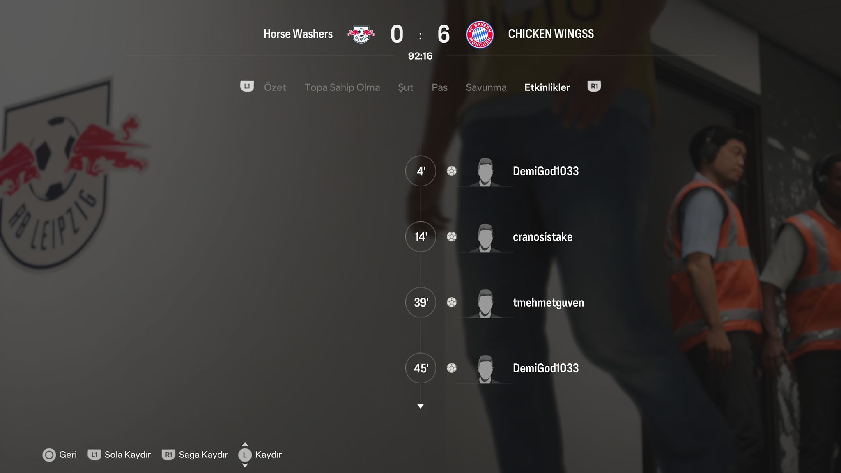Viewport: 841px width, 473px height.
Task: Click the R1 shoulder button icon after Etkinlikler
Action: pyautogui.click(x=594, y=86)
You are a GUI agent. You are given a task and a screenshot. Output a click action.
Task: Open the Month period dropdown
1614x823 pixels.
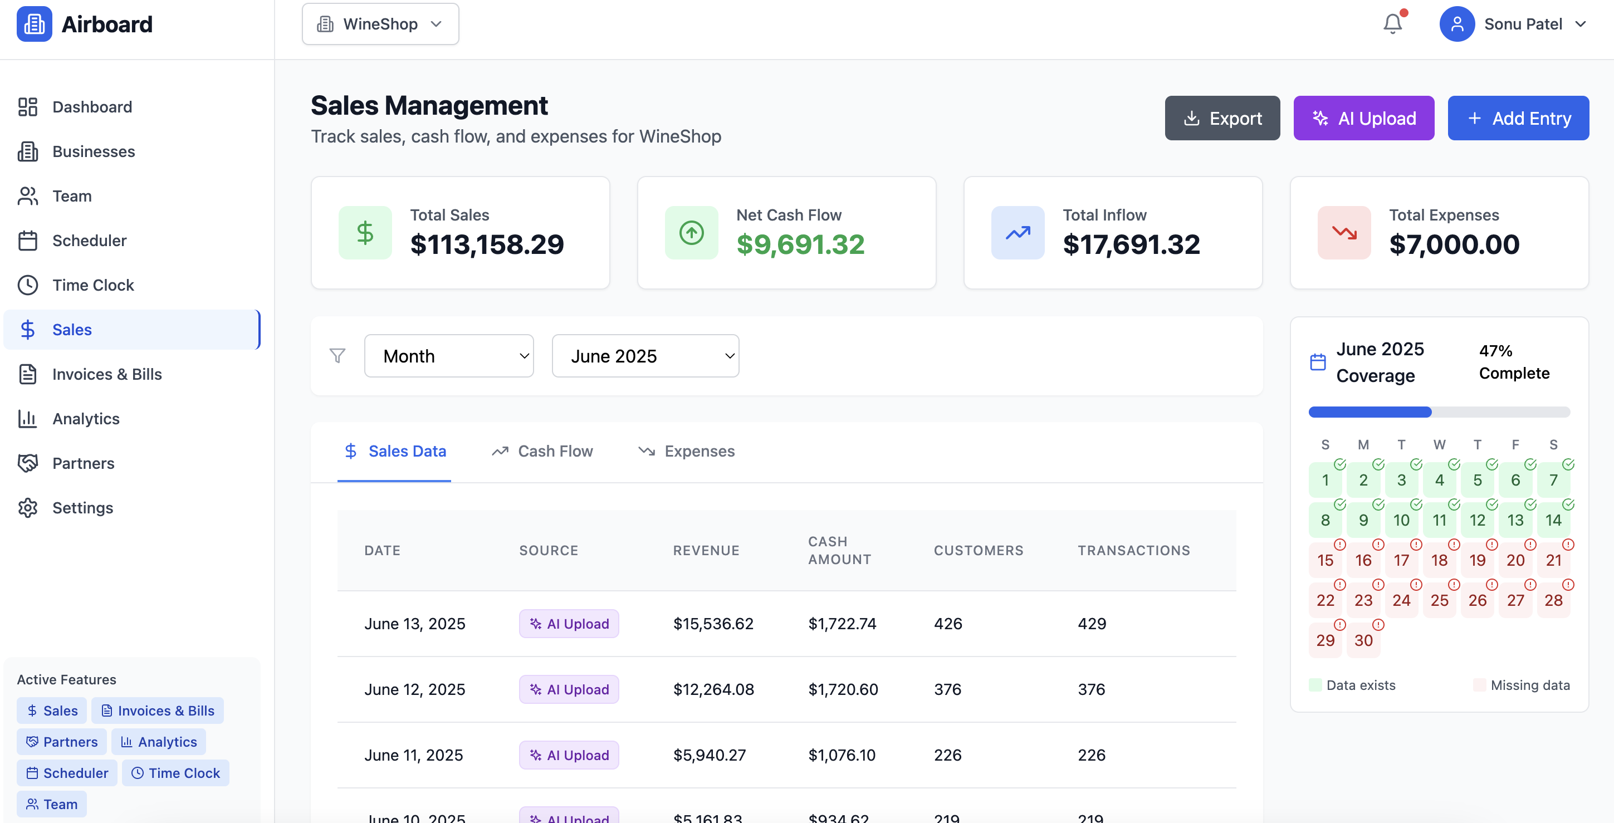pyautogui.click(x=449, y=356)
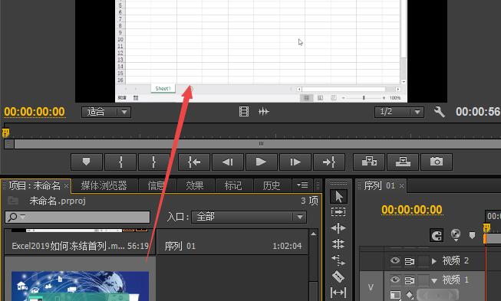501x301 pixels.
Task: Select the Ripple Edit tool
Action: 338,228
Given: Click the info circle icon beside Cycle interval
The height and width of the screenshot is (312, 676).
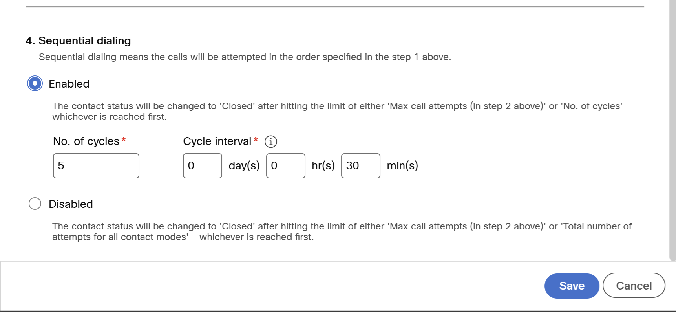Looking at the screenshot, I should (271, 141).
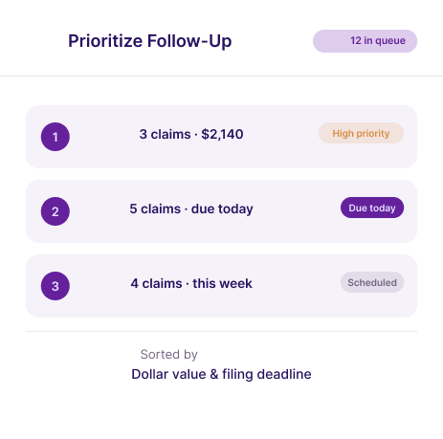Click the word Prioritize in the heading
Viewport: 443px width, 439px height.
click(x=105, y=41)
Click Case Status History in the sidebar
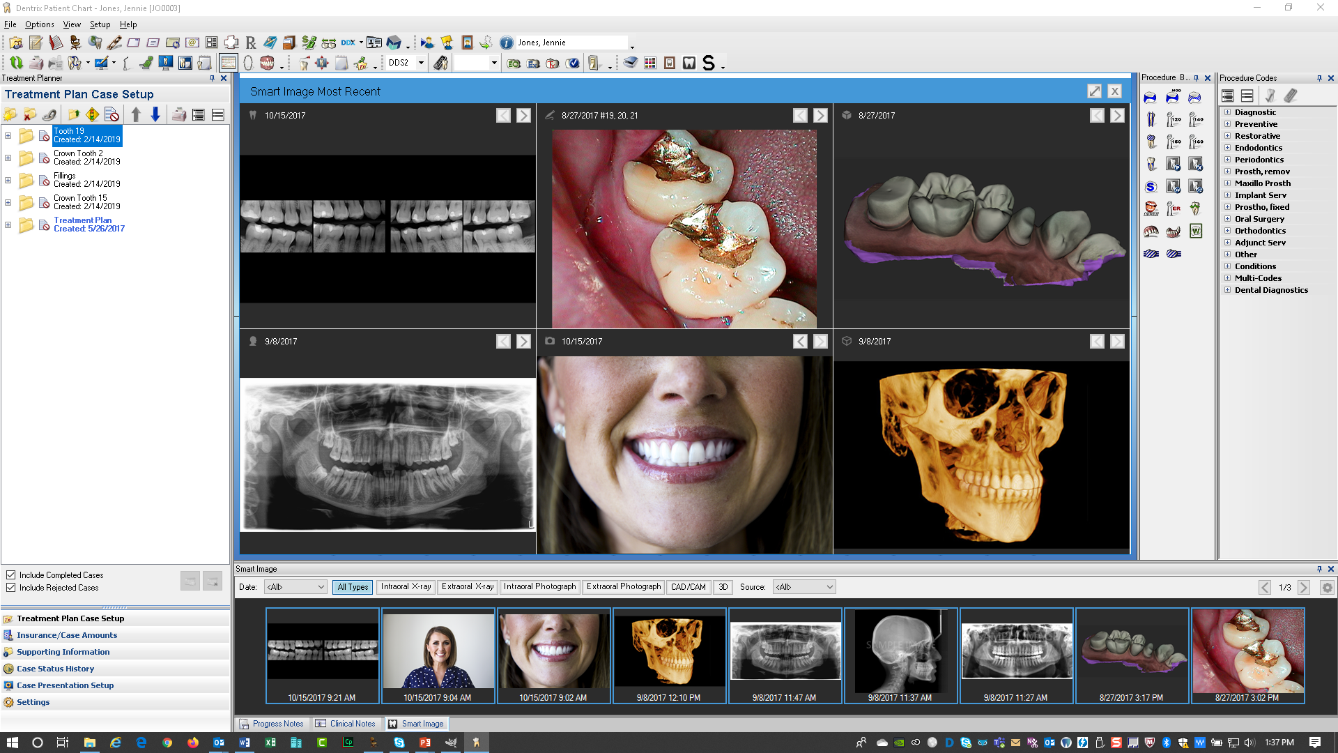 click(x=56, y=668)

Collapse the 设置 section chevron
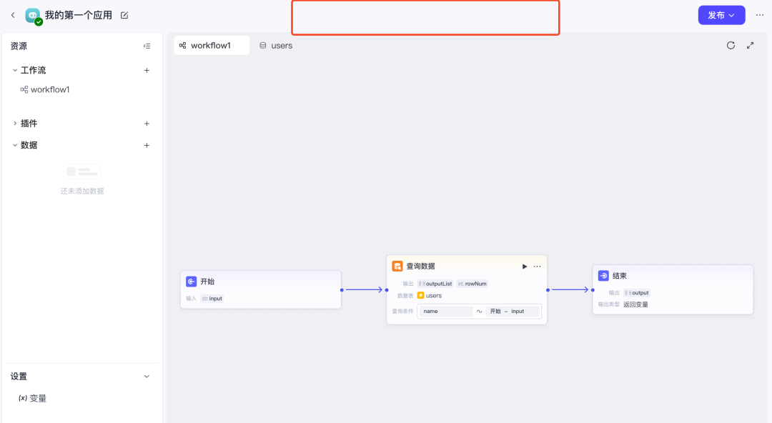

◇ ◇ ◇

- [Given problem] Copy all of the lines above word for word, leaving out the pictures.

- [Solution for this problem]
Viewport: 841px width, 473px height.
Task: Click the R1 shoulder button icon after Etkinlikler
Action: pyautogui.click(x=594, y=86)
You are a GUI agent. You are given a task and a screenshot. Output a click action.
Task: Open the Month period dropdown
1614x823 pixels.
pyautogui.click(x=449, y=356)
501x301 pixels.
Task: Select the Ripple Edit tool
Action: 338,228
Given: Click the info circle icon beside Cycle interval
The height and width of the screenshot is (312, 676).
Looking at the screenshot, I should (271, 141).
Click the word Prioritize in the heading
Viewport: 443px width, 439px height.
click(x=105, y=41)
Click Case Status History in the sidebar
 click(x=56, y=668)

Collapse the 设置 section chevron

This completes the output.